Task details: Drop the images, then output the listing exactly.

Listed entries:
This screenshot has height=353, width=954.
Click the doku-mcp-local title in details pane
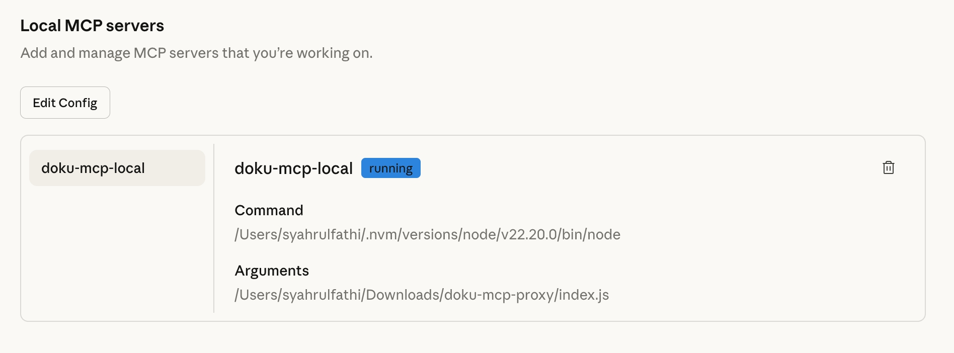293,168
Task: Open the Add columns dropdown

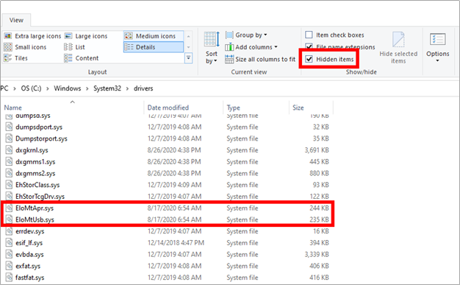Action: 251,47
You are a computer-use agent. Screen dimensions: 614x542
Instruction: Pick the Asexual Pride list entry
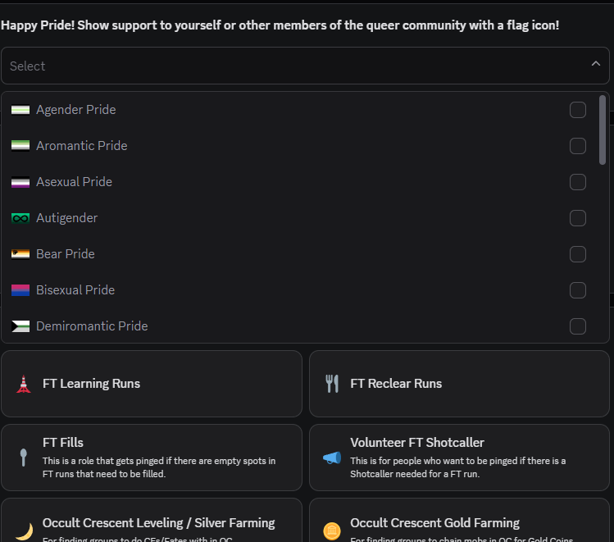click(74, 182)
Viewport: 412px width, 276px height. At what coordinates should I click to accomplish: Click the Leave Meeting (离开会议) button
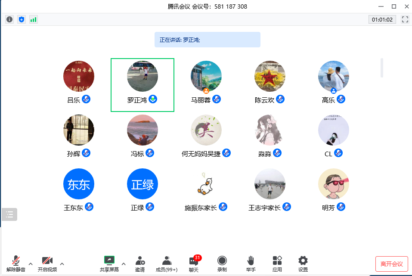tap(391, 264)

Answer to this task:
This screenshot has height=353, width=954.
Click the doku-mcp-local title in details pane
293,168
Task: Open the Add columns dropdown

Action: 251,47
You are a computer-use agent. Screen dimensions: 614x542
Instruction: Pick the Asexual Pride list entry
click(74, 182)
Viewport: 412px width, 276px height. At what coordinates should I click to accomplish: Click the Leave Meeting (离开会议) button
tap(391, 264)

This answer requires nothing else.